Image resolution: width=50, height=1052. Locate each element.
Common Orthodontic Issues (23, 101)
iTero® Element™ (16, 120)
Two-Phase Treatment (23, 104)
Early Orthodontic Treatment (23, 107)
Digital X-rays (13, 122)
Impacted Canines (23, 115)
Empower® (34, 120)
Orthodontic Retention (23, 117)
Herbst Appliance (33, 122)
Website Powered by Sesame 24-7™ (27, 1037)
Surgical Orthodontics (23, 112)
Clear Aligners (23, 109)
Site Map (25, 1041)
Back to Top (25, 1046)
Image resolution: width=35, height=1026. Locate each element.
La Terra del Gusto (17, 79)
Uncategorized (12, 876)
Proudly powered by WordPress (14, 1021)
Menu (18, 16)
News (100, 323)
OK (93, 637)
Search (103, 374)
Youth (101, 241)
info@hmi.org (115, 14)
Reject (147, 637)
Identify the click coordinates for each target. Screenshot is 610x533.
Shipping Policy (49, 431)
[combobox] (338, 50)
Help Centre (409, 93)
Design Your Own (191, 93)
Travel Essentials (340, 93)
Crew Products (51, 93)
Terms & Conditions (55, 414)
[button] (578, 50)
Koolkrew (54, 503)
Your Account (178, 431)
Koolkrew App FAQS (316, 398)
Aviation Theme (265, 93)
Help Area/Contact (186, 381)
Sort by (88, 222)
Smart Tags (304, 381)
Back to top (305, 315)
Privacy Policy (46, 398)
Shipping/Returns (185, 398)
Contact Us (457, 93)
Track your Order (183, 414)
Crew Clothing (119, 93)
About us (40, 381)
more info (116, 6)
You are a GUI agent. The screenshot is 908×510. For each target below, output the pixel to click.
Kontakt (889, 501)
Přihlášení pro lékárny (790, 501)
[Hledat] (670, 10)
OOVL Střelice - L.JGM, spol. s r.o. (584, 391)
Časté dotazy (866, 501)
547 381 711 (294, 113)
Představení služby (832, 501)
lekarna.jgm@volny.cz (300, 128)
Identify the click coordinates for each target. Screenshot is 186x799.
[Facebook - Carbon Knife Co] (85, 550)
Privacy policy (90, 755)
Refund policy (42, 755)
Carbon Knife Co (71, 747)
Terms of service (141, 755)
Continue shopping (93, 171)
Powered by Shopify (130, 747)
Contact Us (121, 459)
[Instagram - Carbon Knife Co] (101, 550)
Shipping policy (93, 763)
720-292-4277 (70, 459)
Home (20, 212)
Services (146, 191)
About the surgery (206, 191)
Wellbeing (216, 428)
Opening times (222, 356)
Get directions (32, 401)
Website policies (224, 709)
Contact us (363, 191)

————

### TASK DESCRIPTION
Copy out all the entries again, swapping "Carbon Knife Co" for "Steel Blade Co" wherever it occurs and leaving everything else unchanged.

### WRITTEN REPLY
Image resolution: width=50, height=1052. Locate each element.
Common Orthodontic Issues (23, 101)
iTero® Element™ (16, 120)
Two-Phase Treatment (23, 104)
Early Orthodontic Treatment (23, 107)
Digital X-rays (13, 122)
Impacted Canines (23, 115)
Empower® (34, 120)
Orthodontic Retention (23, 117)
Herbst Appliance (33, 122)
Website Powered by Sesame 24-7™ (27, 1037)
Surgical Orthodontics (23, 112)
Clear Aligners (23, 109)
Site Map (25, 1041)
Back to Top (25, 1046)
Image resolution: width=35, height=1026. Locate each element.
La Terra del Gusto (17, 79)
Uncategorized (12, 876)
Proudly powered by WordPress (14, 1021)
Menu (18, 16)
News (100, 323)
OK (93, 637)
Search (103, 374)
Youth (101, 241)
info@hmi.org (115, 14)
Reject (147, 637)
Identify the click coordinates for each target. Screenshot is 610x533.
Shipping Policy (49, 431)
[combobox] (338, 50)
Help Centre (409, 93)
Design Your Own (191, 93)
Travel Essentials (340, 93)
Crew Products (51, 93)
Terms & Conditions (55, 414)
[button] (578, 50)
Koolkrew (54, 503)
Your Account (178, 431)
Koolkrew App FAQS (316, 398)
Aviation Theme (265, 93)
Help Area/Contact (186, 381)
Sort by (88, 222)
Smart Tags (304, 381)
Back to top (305, 315)
Privacy Policy (46, 398)
Shipping/Returns (185, 398)
Contact Us (457, 93)
Track your Order (183, 414)
Crew Clothing (119, 93)
About us (40, 381)
more info (116, 6)
You are a GUI agent. The screenshot is 908×510. For each target below, output the pixel to click.
Kontakt (889, 501)
Přihlášení pro lékárny (790, 501)
[Hledat] (670, 10)
OOVL Střelice - L.JGM, spol. s r.o. (584, 391)
Časté dotazy (866, 501)
547 381 711 (294, 113)
Představení služby (832, 501)
lekarna.jgm@volny.cz (300, 128)
Identify the click coordinates for each target. Screenshot is 186x799.
[Facebook - Steel Blade Co] (85, 550)
Privacy policy (90, 755)
Refund policy (42, 755)
Steel Blade Co (71, 747)
Terms of service (141, 755)
Continue shopping (93, 171)
Powered by Shopify (130, 747)
Contact Us (121, 459)
[Instagram - Steel Blade Co] (101, 550)
Shipping policy (93, 763)
720-292-4277 (70, 459)
Home (20, 212)
Services (146, 191)
About the surgery (206, 191)
Wellbeing (216, 428)
Opening times (222, 356)
Get directions (32, 401)
Website policies (224, 709)
Contact us (363, 191)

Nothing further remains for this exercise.